_BRIEF_:
Each line in the records below that has the word "logo" should be copied.

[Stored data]

------------------------------------------------------------

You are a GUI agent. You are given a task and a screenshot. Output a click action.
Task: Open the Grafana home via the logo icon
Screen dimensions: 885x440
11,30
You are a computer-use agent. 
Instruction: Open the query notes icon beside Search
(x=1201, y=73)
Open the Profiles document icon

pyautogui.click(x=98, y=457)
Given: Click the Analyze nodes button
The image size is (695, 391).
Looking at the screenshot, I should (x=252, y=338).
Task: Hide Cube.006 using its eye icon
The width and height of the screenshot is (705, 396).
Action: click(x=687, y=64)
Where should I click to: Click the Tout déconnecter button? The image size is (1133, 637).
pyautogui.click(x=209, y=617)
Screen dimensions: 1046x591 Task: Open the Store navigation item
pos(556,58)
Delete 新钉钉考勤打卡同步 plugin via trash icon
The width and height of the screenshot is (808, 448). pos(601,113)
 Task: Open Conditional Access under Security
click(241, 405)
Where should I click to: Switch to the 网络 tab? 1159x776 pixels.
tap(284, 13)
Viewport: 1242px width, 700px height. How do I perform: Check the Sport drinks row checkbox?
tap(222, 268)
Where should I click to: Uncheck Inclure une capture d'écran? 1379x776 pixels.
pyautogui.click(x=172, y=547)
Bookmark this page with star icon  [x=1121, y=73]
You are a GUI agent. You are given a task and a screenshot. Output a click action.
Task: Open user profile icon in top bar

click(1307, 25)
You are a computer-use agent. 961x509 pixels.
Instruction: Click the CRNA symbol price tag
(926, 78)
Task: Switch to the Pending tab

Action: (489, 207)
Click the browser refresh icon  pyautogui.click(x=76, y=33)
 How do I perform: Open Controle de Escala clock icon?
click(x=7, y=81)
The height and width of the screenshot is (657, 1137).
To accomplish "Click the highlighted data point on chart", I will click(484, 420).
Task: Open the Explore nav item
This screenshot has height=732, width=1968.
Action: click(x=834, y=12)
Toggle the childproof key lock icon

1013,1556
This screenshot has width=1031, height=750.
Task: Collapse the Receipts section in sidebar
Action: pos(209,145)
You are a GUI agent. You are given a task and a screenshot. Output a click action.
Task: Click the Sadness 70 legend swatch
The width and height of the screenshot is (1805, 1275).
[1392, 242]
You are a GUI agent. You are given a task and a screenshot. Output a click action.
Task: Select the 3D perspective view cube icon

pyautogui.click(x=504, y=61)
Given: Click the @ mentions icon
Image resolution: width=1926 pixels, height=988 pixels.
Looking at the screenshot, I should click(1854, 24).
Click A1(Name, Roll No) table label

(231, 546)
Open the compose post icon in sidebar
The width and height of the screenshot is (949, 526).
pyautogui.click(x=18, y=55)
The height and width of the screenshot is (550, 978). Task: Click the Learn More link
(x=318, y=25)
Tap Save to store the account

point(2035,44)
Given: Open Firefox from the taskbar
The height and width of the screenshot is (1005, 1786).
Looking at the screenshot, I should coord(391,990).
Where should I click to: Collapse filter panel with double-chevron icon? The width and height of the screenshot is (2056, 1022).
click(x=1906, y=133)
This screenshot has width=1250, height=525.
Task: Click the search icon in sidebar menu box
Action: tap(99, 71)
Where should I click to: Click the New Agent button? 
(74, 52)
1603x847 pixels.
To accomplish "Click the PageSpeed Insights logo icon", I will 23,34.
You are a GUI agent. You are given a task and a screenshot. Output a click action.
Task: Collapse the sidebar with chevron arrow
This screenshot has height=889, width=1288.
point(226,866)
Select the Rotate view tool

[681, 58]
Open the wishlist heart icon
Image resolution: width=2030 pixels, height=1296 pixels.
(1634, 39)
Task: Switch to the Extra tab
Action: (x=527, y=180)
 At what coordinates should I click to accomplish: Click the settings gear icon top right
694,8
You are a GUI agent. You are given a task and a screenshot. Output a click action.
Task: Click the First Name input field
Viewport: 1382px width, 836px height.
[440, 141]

------------------------------------------------------------

_EXERCISE ANSWER_:
Task: Open the Grafana home via the logo icon
To accomplish "Click the PageSpeed Insights logo icon", I will 23,34.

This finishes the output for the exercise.